Actions Common to All Action Alternatives

    In addition, the following components are proposed to be 
implemented under alternatives B, C, and D. Walk-in waterfowl hunting 
opportunities would be considered if sufficient lands were acquired 
south of I-5, which would provide adequate wildlife sanctuary and 
minimal conflict with other priority uses. A speed limit of 5 mph for 
all water craft would be established in all Refuge waters to provide 
wildlife and habitat protection and reduce conflicts with other 
visitors. Service policies prohibiting consumptive uses in the Research 
Natural Area (RNA) in the northeast part of the Refuge would be 
enforced, including fishing, shell fishing, and waterfowl hunting. The 
RNA would be closed to all boating from October 1 to March 31 to 
provide a seasonal sanctuary for migratory birds and other wildlife.

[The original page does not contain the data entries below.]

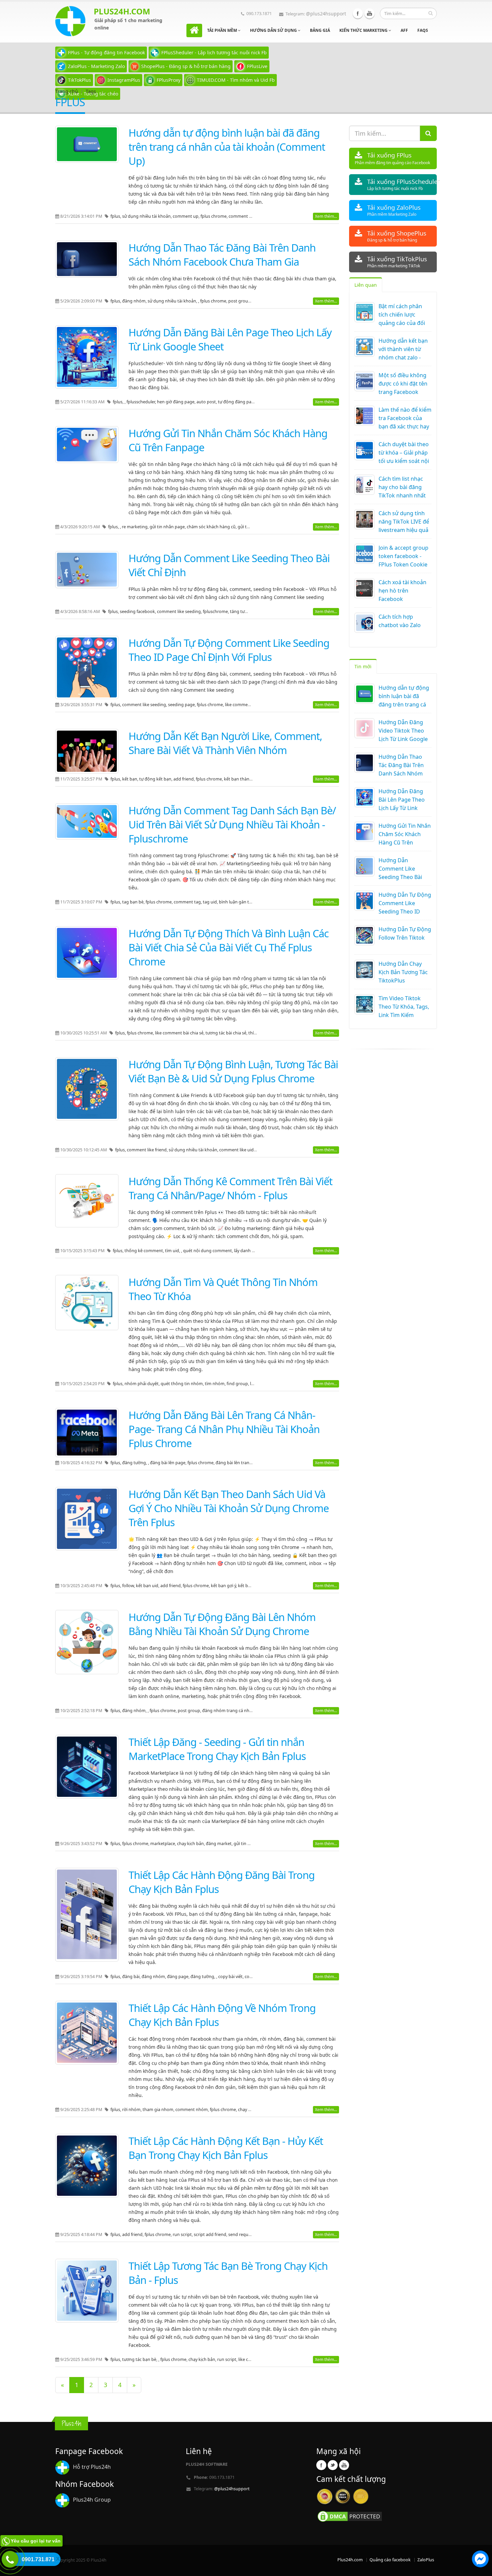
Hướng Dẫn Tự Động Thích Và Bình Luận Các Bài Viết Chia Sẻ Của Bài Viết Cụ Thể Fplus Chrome (229, 947)
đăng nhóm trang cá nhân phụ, (233, 1710)
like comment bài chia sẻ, (180, 1033)
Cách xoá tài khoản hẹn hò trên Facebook (402, 591)
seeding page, (182, 704)
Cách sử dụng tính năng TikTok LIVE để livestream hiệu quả (404, 522)
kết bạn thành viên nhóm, (250, 779)
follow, (129, 1585)
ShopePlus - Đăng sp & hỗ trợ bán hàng (186, 66)
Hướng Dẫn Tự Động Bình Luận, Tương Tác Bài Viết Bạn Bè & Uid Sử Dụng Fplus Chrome (233, 1071)
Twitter (333, 2465)
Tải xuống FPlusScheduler (402, 184)
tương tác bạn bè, (140, 2359)
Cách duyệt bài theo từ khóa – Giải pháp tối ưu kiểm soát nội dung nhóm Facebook (404, 460)
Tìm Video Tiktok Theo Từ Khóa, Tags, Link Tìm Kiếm (404, 1007)
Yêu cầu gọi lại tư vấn (36, 2541)
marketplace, (163, 1843)
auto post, (207, 402)
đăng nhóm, (135, 301)
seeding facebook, (138, 611)
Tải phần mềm (222, 30)
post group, (240, 301)
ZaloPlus (425, 2560)
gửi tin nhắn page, (168, 527)
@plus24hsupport (326, 13)
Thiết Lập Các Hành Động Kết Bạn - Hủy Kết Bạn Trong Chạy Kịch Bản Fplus (226, 2148)
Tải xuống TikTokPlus (397, 262)
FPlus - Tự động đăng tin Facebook (106, 52)
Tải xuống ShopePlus (396, 236)
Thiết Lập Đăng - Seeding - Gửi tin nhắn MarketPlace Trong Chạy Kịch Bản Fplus (217, 1749)
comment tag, (188, 902)
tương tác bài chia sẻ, (227, 1033)
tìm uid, (173, 1250)
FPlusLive (257, 66)
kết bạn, (130, 779)
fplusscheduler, (142, 402)
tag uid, (211, 902)
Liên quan (365, 285)
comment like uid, (237, 1150)
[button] (480, 2560)
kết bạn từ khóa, (254, 1585)
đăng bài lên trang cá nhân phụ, (248, 1463)
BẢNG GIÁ (320, 30)
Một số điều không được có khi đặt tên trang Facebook (403, 383)
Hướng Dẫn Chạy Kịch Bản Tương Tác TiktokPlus (403, 972)
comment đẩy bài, (246, 216)
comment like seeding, (180, 611)
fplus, (116, 216)
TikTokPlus (79, 80)
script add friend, (211, 2234)
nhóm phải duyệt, (143, 1383)
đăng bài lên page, (168, 1463)
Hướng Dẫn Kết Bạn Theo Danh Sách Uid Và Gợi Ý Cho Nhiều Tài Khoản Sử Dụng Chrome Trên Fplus (229, 1508)
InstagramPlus (123, 80)
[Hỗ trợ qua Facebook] (480, 2560)
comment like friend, (148, 1150)
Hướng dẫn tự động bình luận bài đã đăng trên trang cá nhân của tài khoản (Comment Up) (227, 147)
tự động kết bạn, (156, 779)
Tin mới (363, 666)
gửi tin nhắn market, (254, 1843)
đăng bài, (132, 1976)
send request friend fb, (250, 2234)
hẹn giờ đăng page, (176, 402)
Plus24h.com (350, 2560)
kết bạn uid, (148, 1585)
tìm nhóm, (216, 1383)
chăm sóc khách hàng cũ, (212, 527)
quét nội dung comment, (208, 1250)
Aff (404, 30)
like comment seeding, (248, 704)
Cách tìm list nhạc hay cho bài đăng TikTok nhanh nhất (402, 487)
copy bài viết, (231, 1976)
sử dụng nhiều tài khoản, (147, 216)
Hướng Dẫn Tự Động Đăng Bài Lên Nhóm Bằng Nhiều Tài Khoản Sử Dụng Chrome (222, 1624)
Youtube (369, 13)
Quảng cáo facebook (390, 2560)
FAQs (422, 30)
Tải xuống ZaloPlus (394, 210)
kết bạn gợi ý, (224, 1585)
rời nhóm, (132, 2109)
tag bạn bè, (134, 902)
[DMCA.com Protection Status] (349, 2516)
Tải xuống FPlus (392, 158)
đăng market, (220, 1843)
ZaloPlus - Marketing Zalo (96, 66)
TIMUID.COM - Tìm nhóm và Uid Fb (236, 80)
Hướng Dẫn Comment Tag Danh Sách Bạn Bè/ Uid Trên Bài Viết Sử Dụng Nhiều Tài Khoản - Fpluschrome (232, 824)
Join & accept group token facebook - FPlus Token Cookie (403, 556)
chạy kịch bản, (191, 1843)
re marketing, (136, 527)
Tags (91, 91)
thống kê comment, (145, 1250)
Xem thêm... (326, 216)
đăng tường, (135, 1463)
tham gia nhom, (159, 2109)
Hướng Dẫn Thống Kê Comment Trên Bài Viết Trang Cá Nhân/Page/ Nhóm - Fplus (230, 1188)
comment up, (186, 216)
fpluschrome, (216, 611)
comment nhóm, (192, 2109)
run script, (183, 2234)
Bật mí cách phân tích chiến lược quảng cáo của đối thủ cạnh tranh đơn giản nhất (403, 322)
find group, (238, 1383)
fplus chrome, (214, 216)
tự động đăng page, (238, 402)
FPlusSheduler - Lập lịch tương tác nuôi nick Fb (214, 52)
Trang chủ (66, 91)
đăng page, (178, 1976)
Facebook (358, 13)
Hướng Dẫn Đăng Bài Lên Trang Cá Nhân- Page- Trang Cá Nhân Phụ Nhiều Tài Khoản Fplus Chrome (224, 1429)
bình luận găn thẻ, (237, 902)
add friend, (184, 779)
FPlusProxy (168, 80)
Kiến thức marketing (364, 30)
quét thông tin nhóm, (183, 1383)
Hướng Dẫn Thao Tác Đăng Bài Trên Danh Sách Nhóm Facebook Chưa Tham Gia (222, 255)
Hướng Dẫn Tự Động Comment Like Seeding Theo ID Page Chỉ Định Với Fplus (229, 650)
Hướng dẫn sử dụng (274, 30)
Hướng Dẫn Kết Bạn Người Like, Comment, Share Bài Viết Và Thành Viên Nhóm (225, 743)
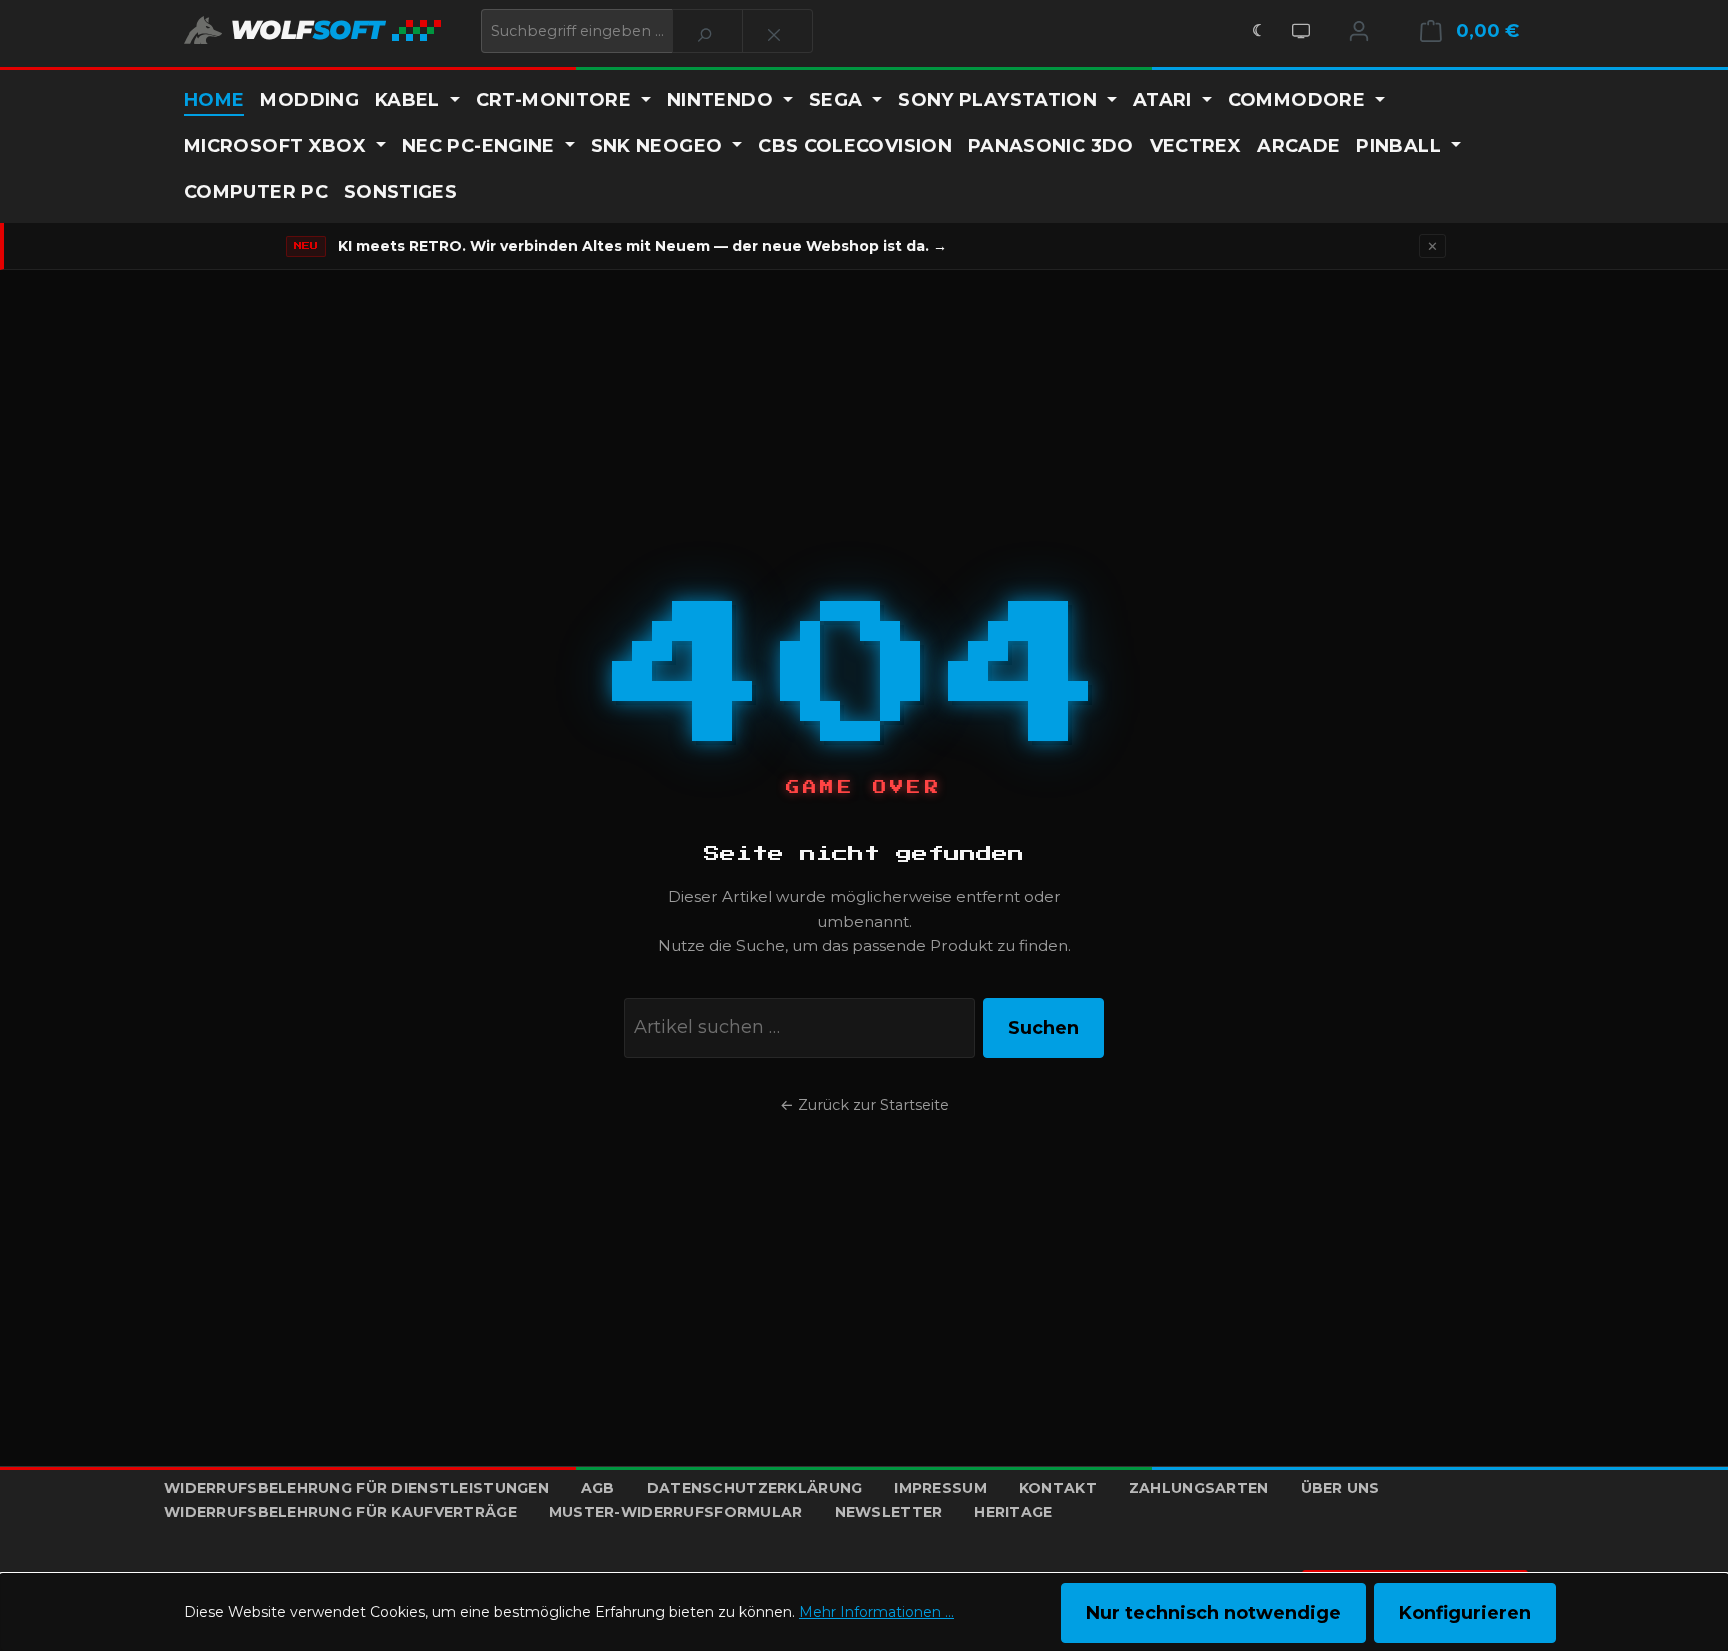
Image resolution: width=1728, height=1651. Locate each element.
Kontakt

    Public comments are requested, considered, and incorporated 
throughout the planning process in numerous ways. Public outreach has 
included open houses, public meetings, technical workgroups, planning 
update mailings, and Federal Register notices. Two previous notices 
were published in the Federal Register concerning this Draft EIS/CCP 
(October 9, 1997 and February 9, 2000). After the review and comment 
period ends for this Draft EIS/CCP, comments will be analyzed and 
considered by the Service. A Final EIS will then be prepared and 
published which will include substantive comments received and provide 
the Service's responses. Changes made to the selected alternative will 
also be identified in the Final EIS. A Record of Decision and final CCP 
will then be published.
    All comments received from individuals on environmental impact 
statements become part of the official public record. Requests for such 
comments will be handled in accordance with the Freedom of Information 
Act, the Council on Environmental Quality's NEPA regulations (40 CFR 
1506.6(f)) and other Service and Departmental policies and procedures.

    Dated: November 13, 2002.
Rowan W. Gould,
Acting Regional Director, Region 1, Portland, Oregon.